その友川かずきにちあきが頼んで書いてもらった曲がこれである。なぜ。
一度聞いたら忘れられない悪夢のような黒魔術のような狂気の歌である。断っておく。ダメではない。凡百の歌が聞き流され、忘れられていく中で、一度聞いただけで忘れられない歌が、一体この世に何曲あると言うのだ。

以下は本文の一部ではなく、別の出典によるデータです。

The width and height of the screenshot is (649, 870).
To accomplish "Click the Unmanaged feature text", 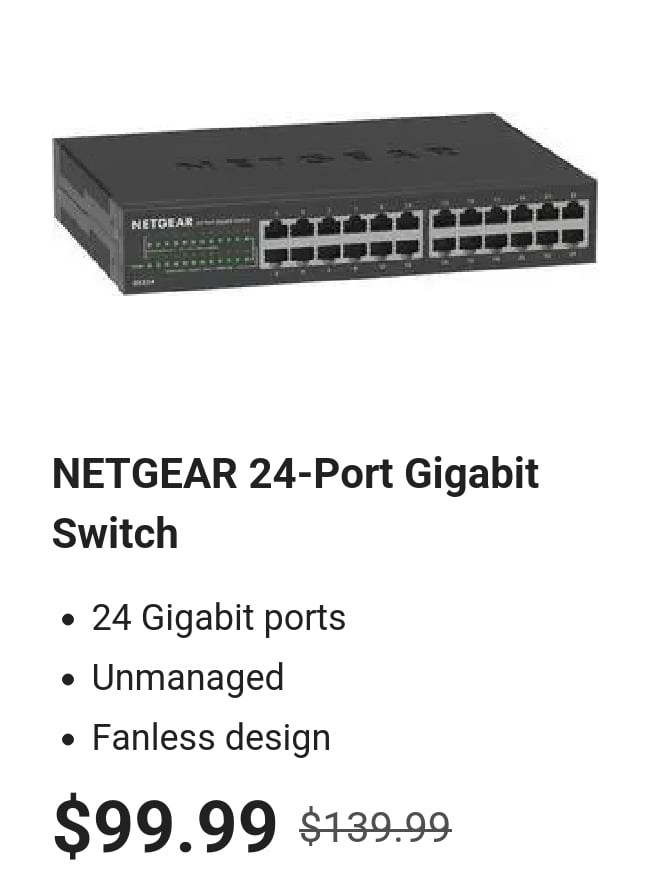I will coord(188,678).
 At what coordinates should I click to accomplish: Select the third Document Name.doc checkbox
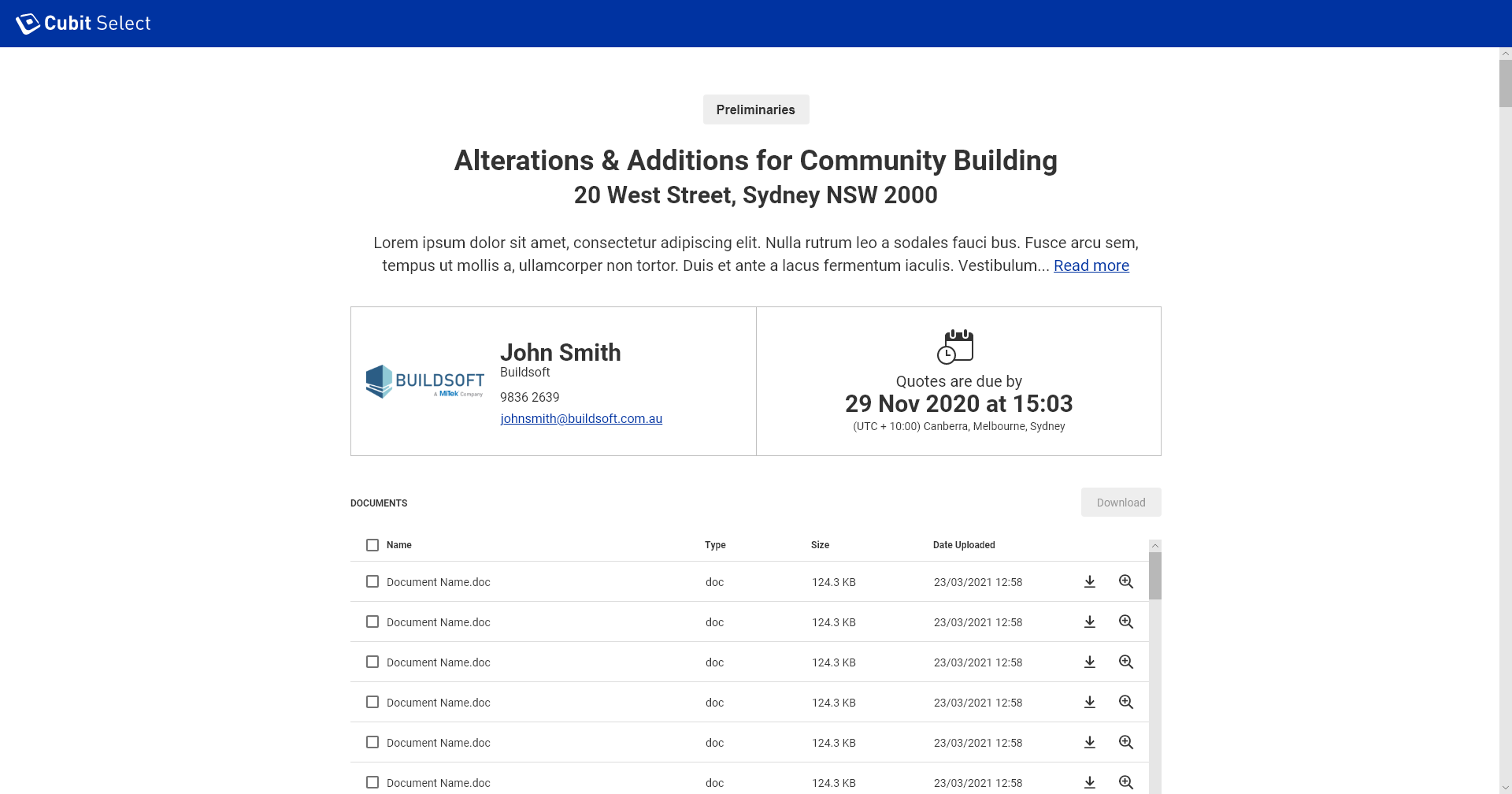coord(372,662)
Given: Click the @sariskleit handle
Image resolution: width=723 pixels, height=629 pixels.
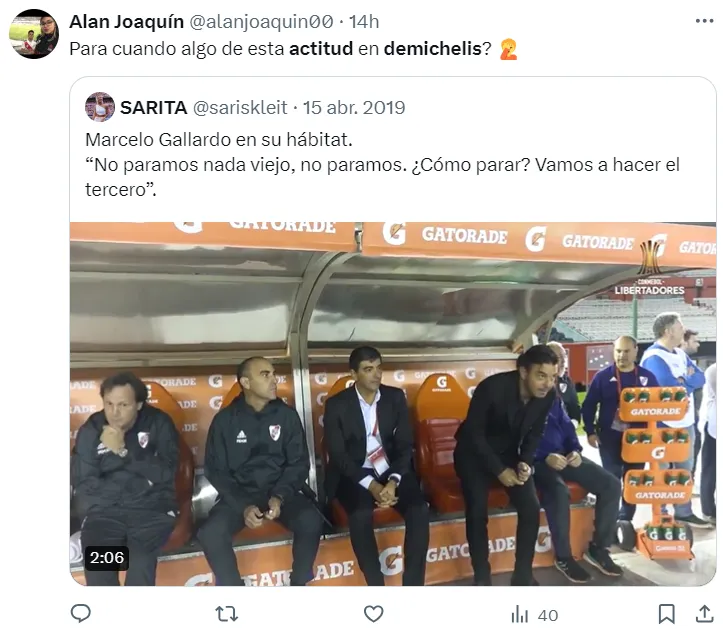Looking at the screenshot, I should coord(240,107).
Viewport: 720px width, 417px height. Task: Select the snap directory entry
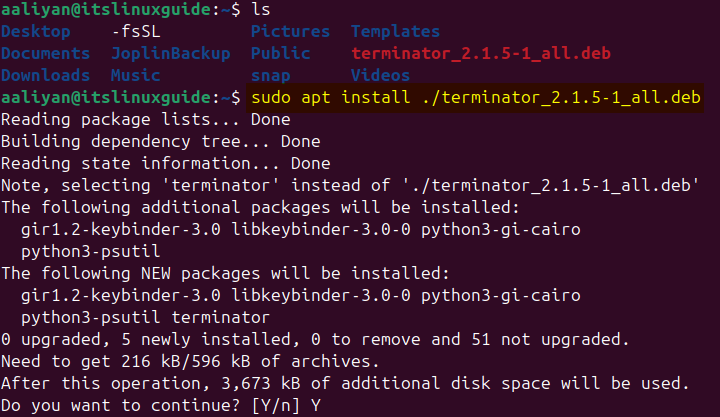click(x=271, y=75)
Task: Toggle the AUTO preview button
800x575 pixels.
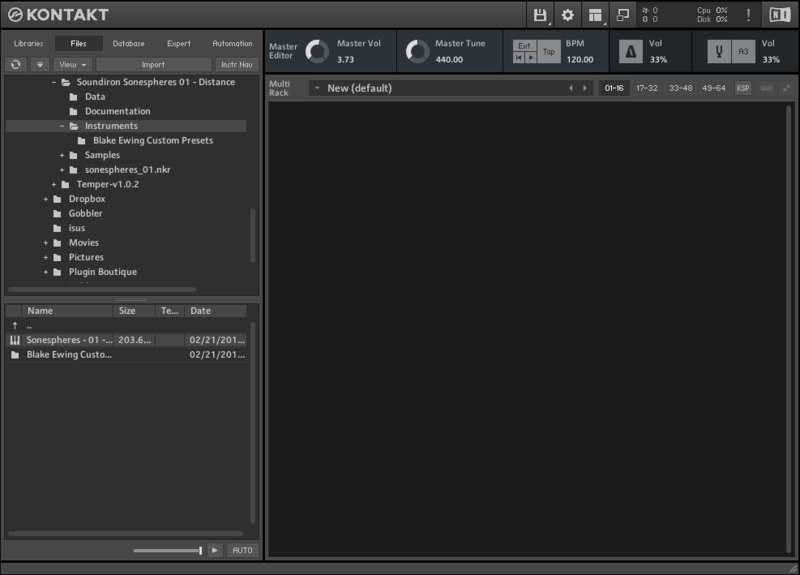Action: [x=242, y=551]
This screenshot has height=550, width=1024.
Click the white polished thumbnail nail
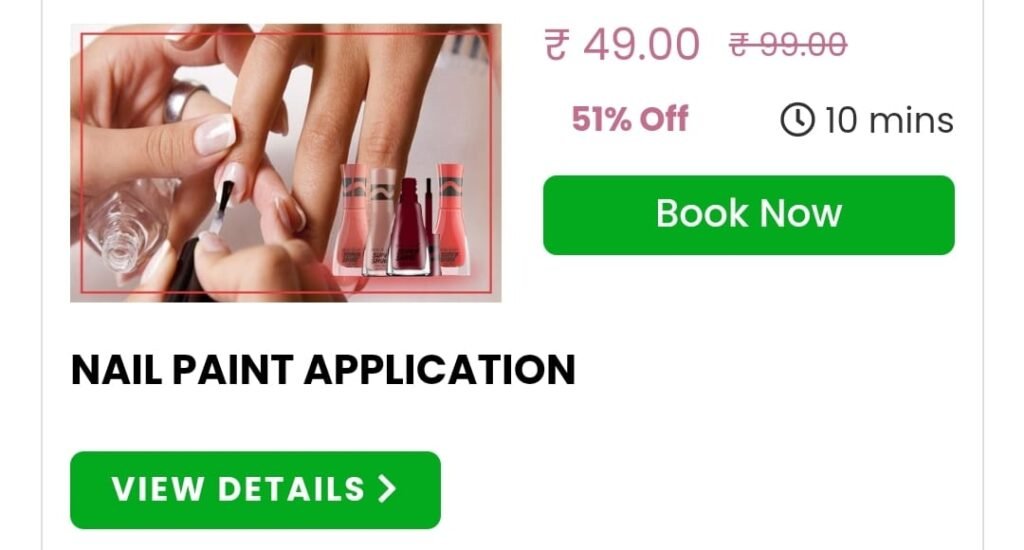click(216, 135)
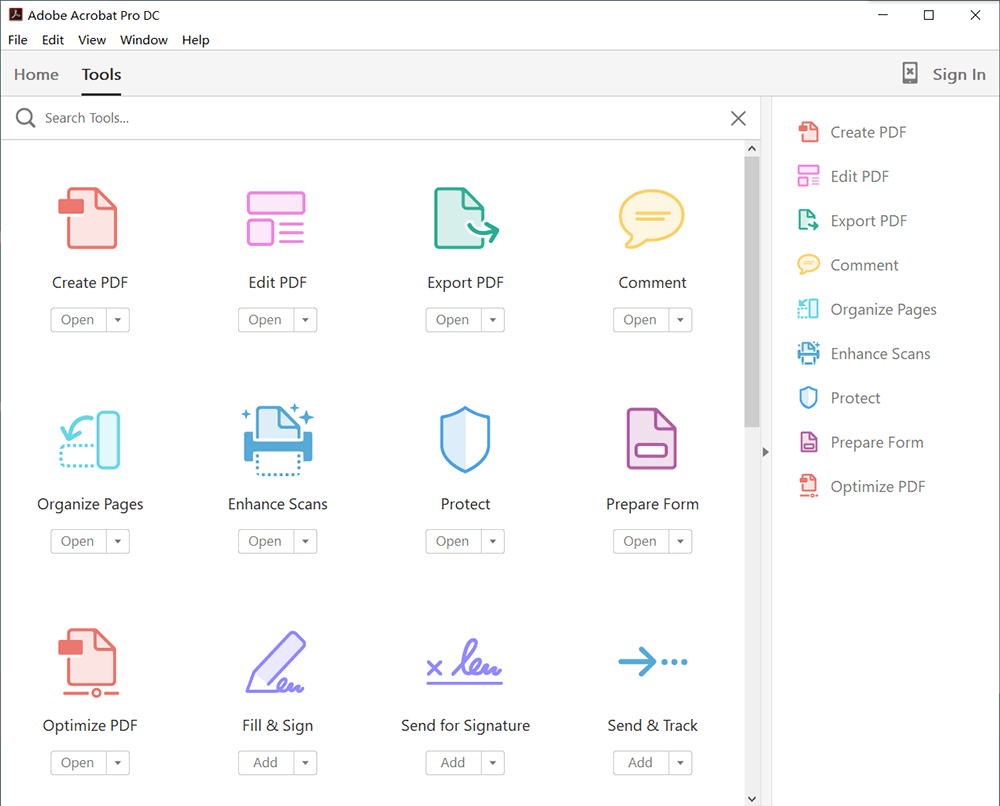This screenshot has width=1000, height=806.
Task: Click the large Create PDF icon
Action: point(89,218)
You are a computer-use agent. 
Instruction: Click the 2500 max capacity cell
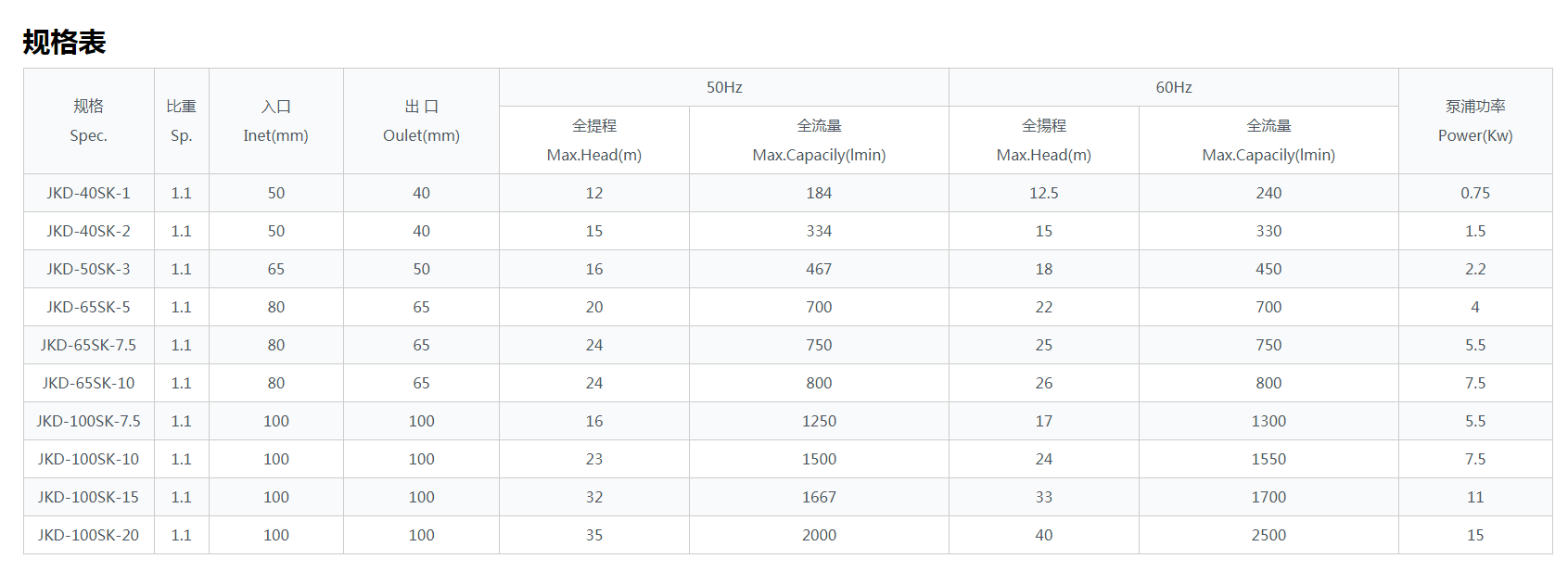tap(1268, 535)
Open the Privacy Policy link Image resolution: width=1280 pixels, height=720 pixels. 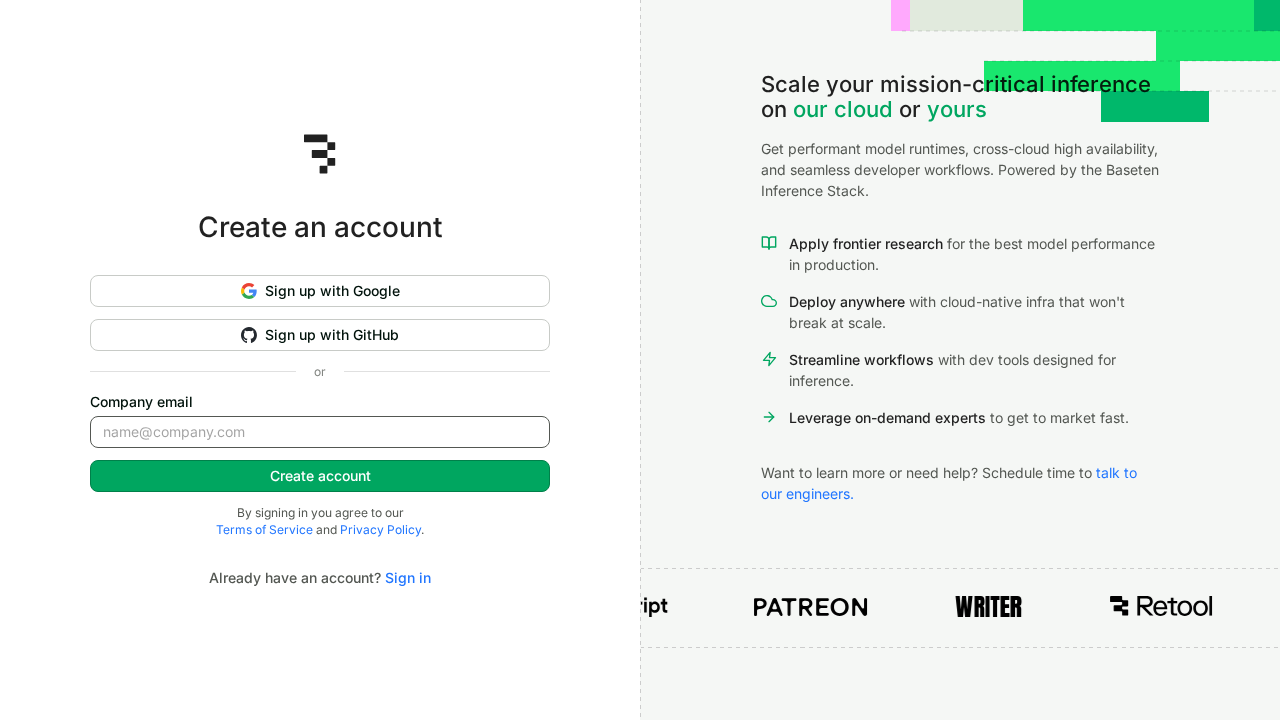(x=380, y=529)
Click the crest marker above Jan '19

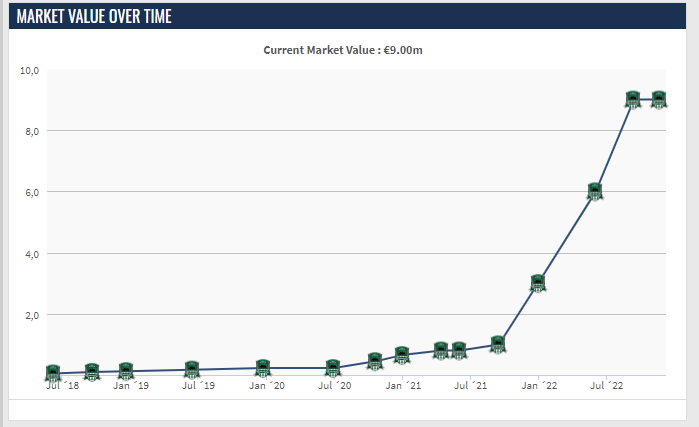coord(126,371)
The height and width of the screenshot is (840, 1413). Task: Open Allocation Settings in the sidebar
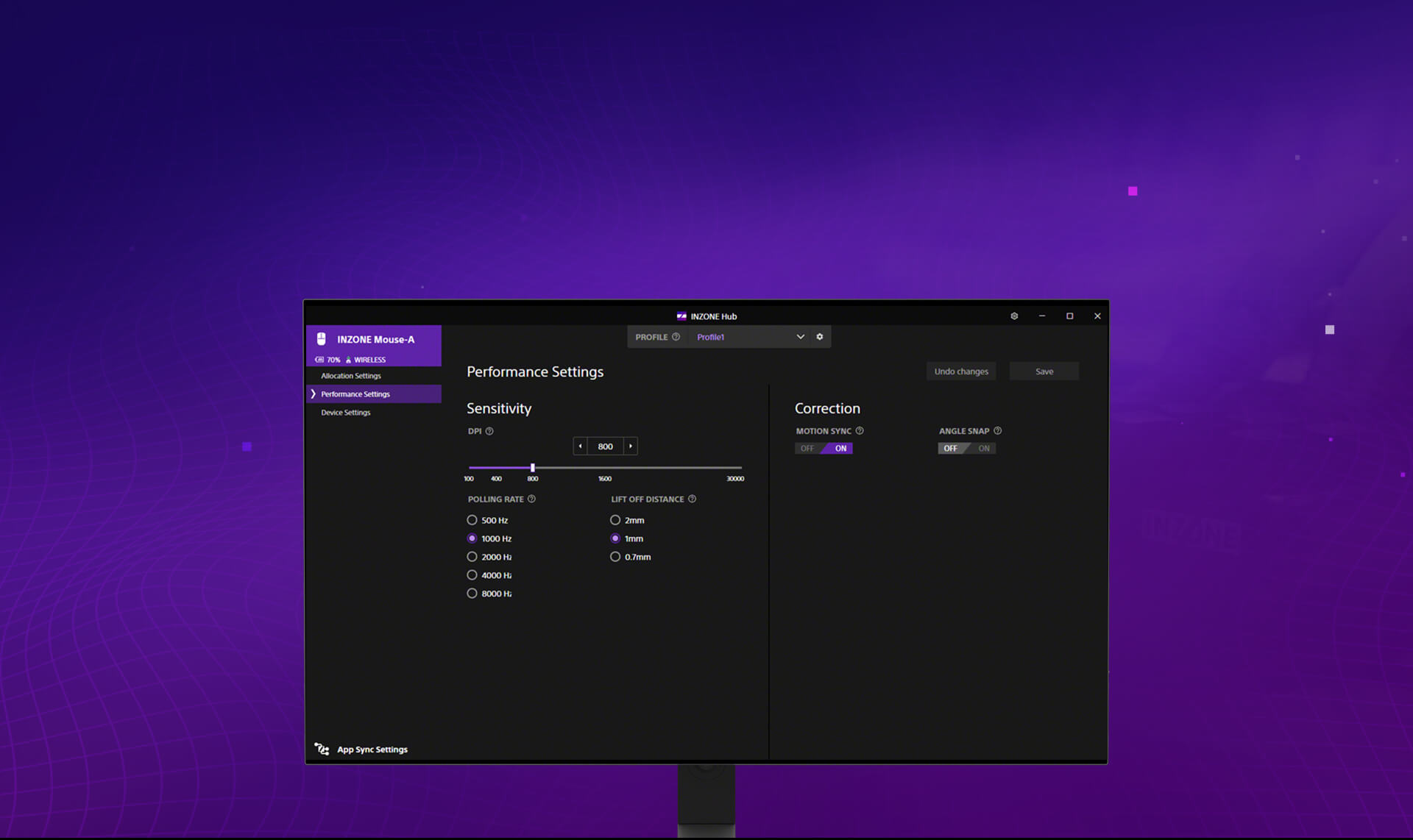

 ちあきなおみは歌の上手い歌手であった。歌唱力は日本で三本の指に入る。しかも、歌謡曲のみならずジャズ、シャンソン、演歌、ニューミュージック、なんでも歌えた。レコード大賞を「喝采」でとったが、「矢切りの渡し」を最初にヒットさせたのもちあきである。細川たかしのは、あれはカバーである。ちあきの方は所属レコード会社を移籍するゴタゴタで廃盤になっただけで、それがなければ二度、レコード大賞をとれたはずである。
そんなことはどうでもいい。「夜を急ぐ人」である。
まず、歌詞が不穏である。チョイスされる言葉がとにかく怖い。歌の景色がとにかく怖い。怖すぎる。
次に、曲が不穏である。取り殺されるかと思う曲調である。いろんな霊が飛んできそうな曲調である。
そして、ちあきが不穏である。まさに狂乱の歌いぶり。なんか悪いものに取り憑かれたような歌いぶりなのである。歌がうますぎるだけに鬼気迫る。迫りすぎる。
全く尋常ではない。私も紅白で聞く曲ではないと思う。子供が泣く。では、どこで聞くのがふさわしいのか。いろいろ考えたが、私には思いつかない。一瞬、貴船神社の裏山あたりがいいのじゃなかろうか、と過ったが・・・。

ちあきなおみは愛する夫、日活の俳優だった郷鍈治が亡くなると引退した。あれからもう30年以上たつ。昭和歌謡史に残る天才歌手だった。